I have been ridiculously busy the past two months. Lots of travel and juggling. I am tired. It hit me this last weekend. I have been running hard and fast. Yesterday I just wanted to lie around all day but I also wanted to get the house done for the upcoming holidays so that won out over my other idea of doing literally nothing.
I get mired in the activity and forget why I am doing it. I didn’t do that yesterday. I took my time. I have noticed that my internal clock tells me two things: hurry the fuck up! And also: there is not enough time! These two things remove me from the present often. I get so hyper focused on the outcome that I act like an asshole in the process. I am also not a lot of fun to be around. I try to accomplish too much in too short of a time span and so I am stressed, judgey and bossy. Not my best self, at all.
Yesterday I decided that I had the entire day. No pressure. I could get it done in one day and if I couldn’t then no problem. I found myself only mildly irritated a couple of times which is huge for me. I noticed that I felt that way immediately and I let it go. It came back only one time and I let it go and it stayed let go. So I had a nice day and I got it all done! Pretty damn sweet!
I know that this may seem like a stupid thing to be happy about but as someone who is always trying to fit way too much shit into whatever moment I am in and then is all pissed off about it, it was a pretty huge accomplishment for me. I was not an asshole to anyone, including myself. Which was pretty cool since I pretty much did the whole deal alone as my teenage daughter did not want to help.
I always tend to think about stuff that needs to get done and that creates an immediate absence for me. I become a human doing machine and I care more about the end result than I do the process. Yesterday, I took my time, I didn’t try to cram everything into a ridiculously unobtainable timeframe. And guess what? I enjoyed it so much more!
Yesterday I spent the day actively present. I was here, doing things but I didn’t leave mentally and check out, just becoming an efficiency drone that got it all done without care or concern for how I behaved getting it all done. Unfortunately, this could not be said of me in many of the years past. I got it all done but there was a price paid by everyone...and it wasn’t a lot of fun either...for any of us.
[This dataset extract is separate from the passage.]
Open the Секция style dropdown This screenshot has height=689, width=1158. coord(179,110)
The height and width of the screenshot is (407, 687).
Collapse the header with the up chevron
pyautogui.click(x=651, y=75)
This year, I am happy with the process and the end result. I am happy that I got to be actively present and accomplish what I needed and wanted to without being a major asshole in the process. I wish that I could be some relaxed chill person but that is likely never going to happen. But I can be a little less intense, driven and goal oriented. Really. I did it yesterday.
Active presence appears to be the way for me to accomplish this. I am here doing things but I am not mentally moving through the checklist of next, next, next. I am here doing the thing: putting the tree up, decorating the mantle, hanging ornaments. I am here doing this stuff and the payoff isn’t just at the end when it all looks great. The payoff is in every single minute I spend getting to that end. I can look at my efforts and hard work and instead of feeling guilty of how I acted to get there, I can sit on my couch in the way too early darkness and enjoy the lights from the tree, and marvel that I didn’t let the same asshole decorate this year. I let the nascent me who is a little less driven, intense and goal oriented do a fine job while getting it all done.
The end result is that I can enjoy the view and feel good about how I got there...actively present.